_Action item_: In the entries that follow, find the line containing "The height and width of the screenshot is (657, 1052)."; from there, copy every line exactly through the line containing "You are a GUI".
-- Records follows --
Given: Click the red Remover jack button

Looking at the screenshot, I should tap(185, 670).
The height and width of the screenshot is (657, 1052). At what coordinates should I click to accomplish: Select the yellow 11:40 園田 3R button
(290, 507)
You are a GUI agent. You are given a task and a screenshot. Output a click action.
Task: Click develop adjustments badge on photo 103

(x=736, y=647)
-- Records concluded --
-- Records follows --
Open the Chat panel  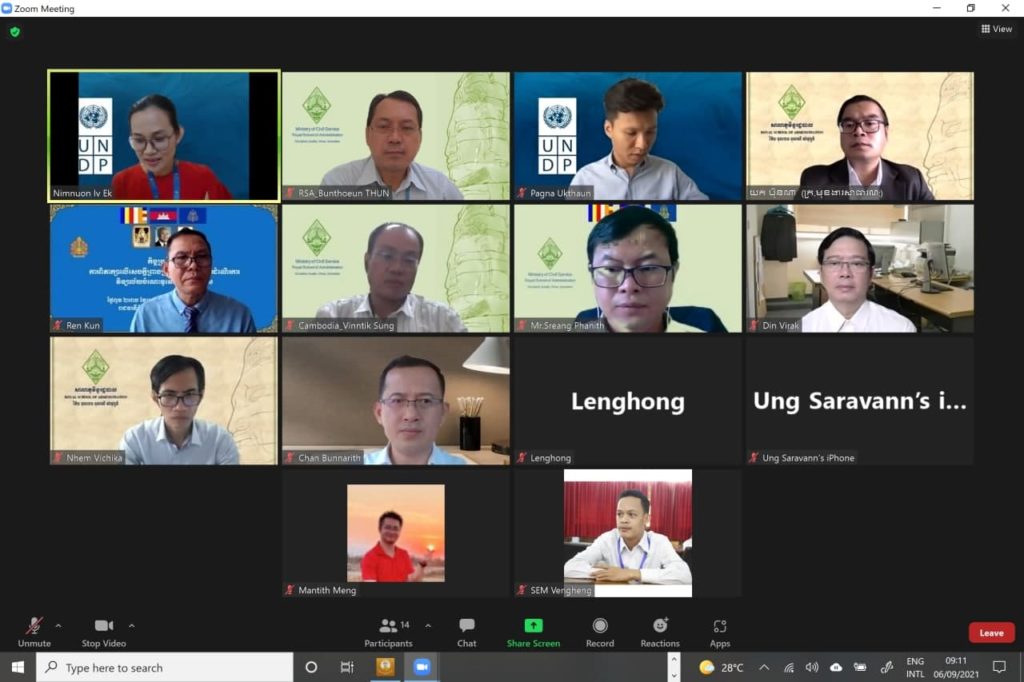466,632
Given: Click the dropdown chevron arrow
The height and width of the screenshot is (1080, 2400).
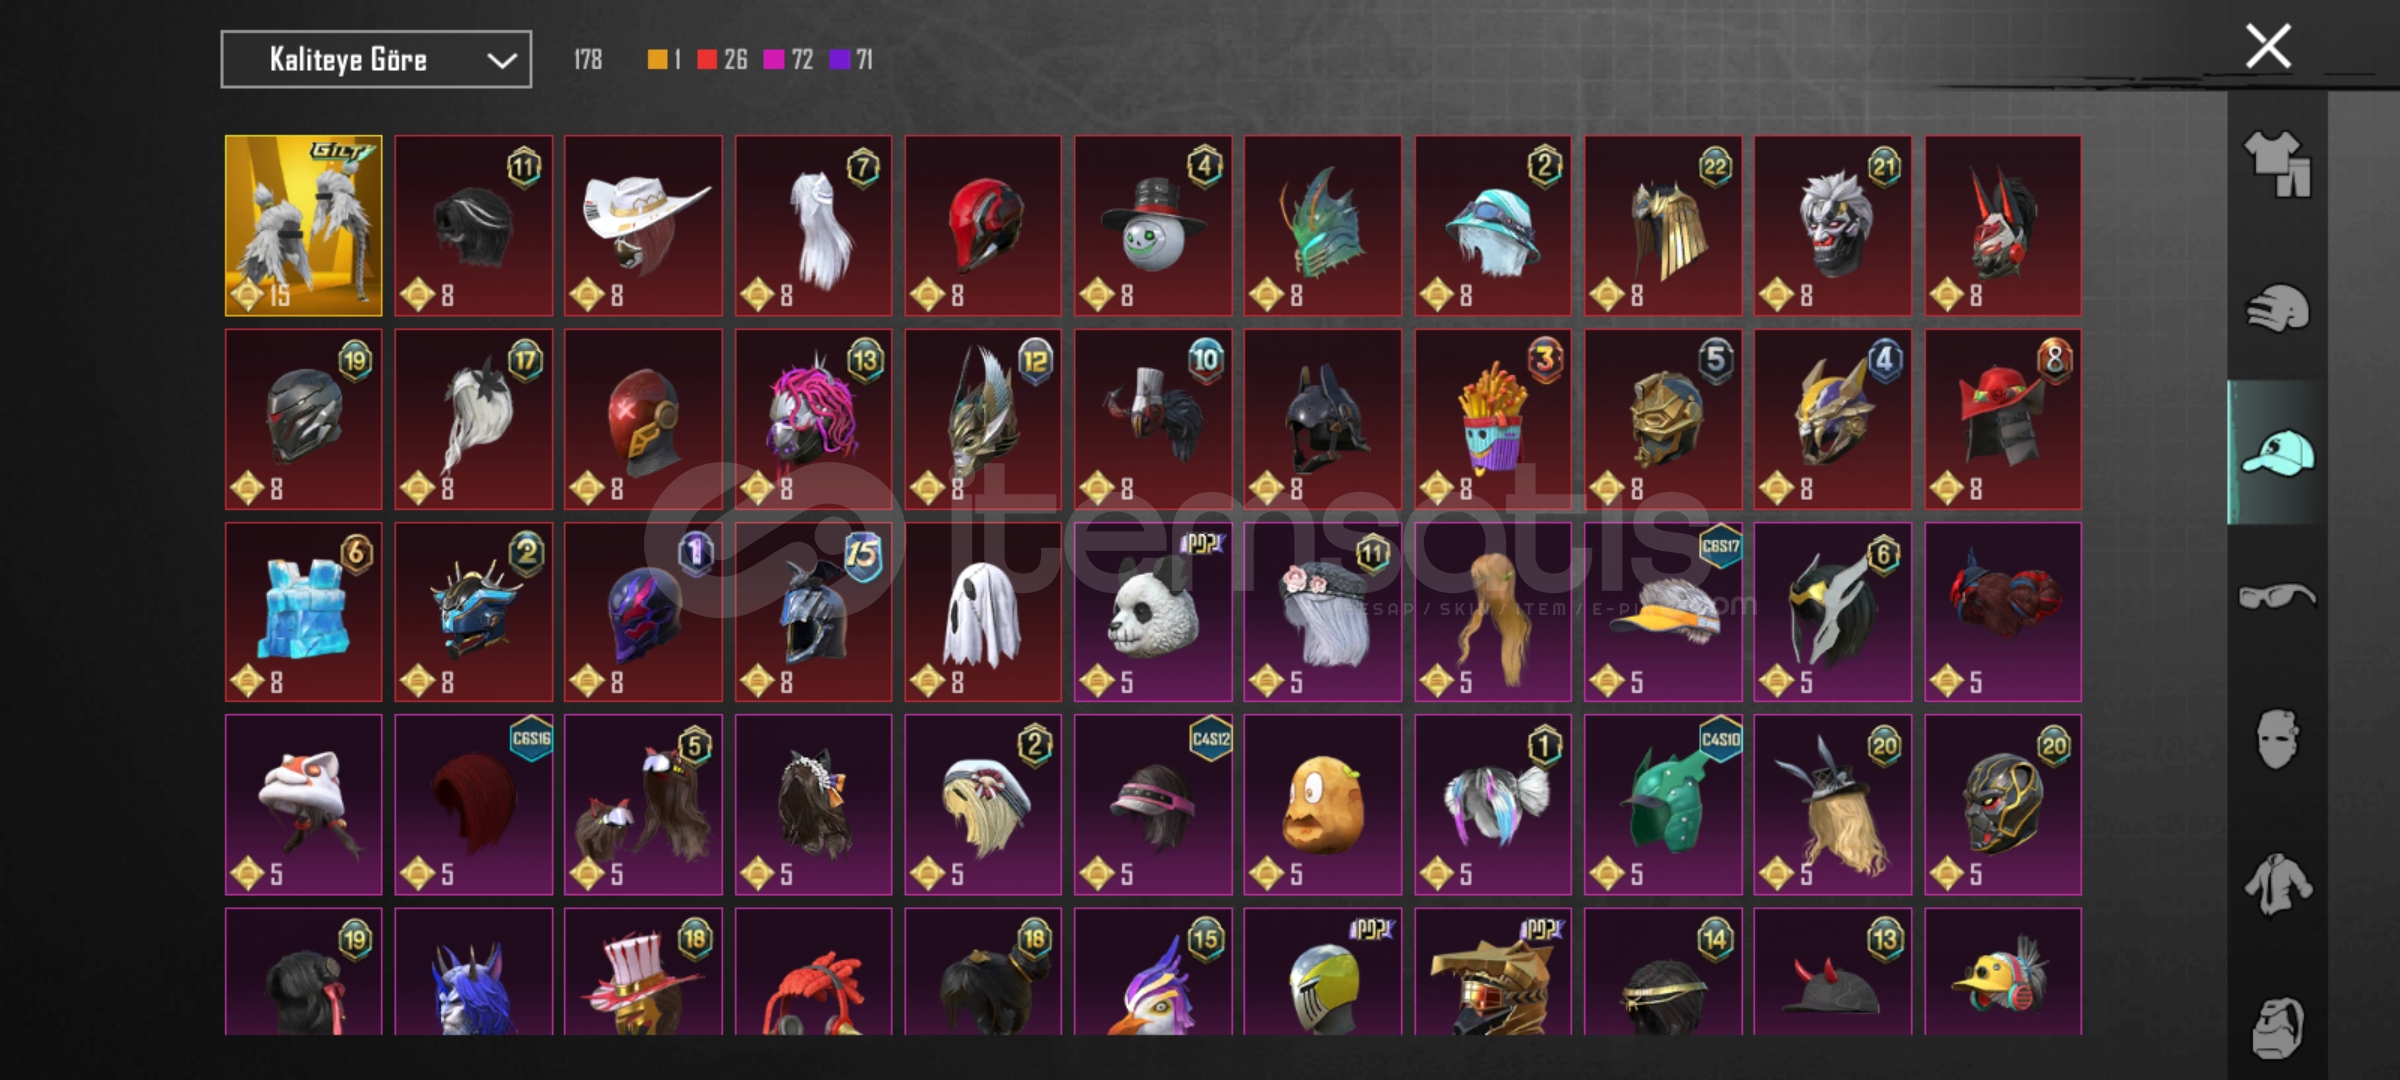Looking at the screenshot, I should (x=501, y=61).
-- Records concluded --
-- Records follows --
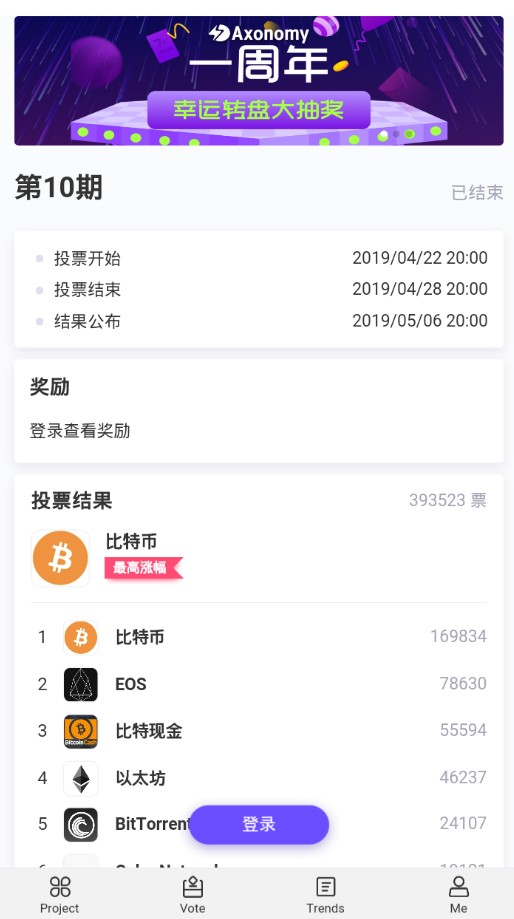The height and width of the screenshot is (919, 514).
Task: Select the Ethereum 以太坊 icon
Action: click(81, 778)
-- Records concluded --
_Output for this task_:
The height and width of the screenshot is (657, 1052). At what coordinates should I click to accomplish: Select the yellow 11:40 園田 3R button
(290, 507)
You are a GUI agent. You are given a task and a screenshot. Output a click action.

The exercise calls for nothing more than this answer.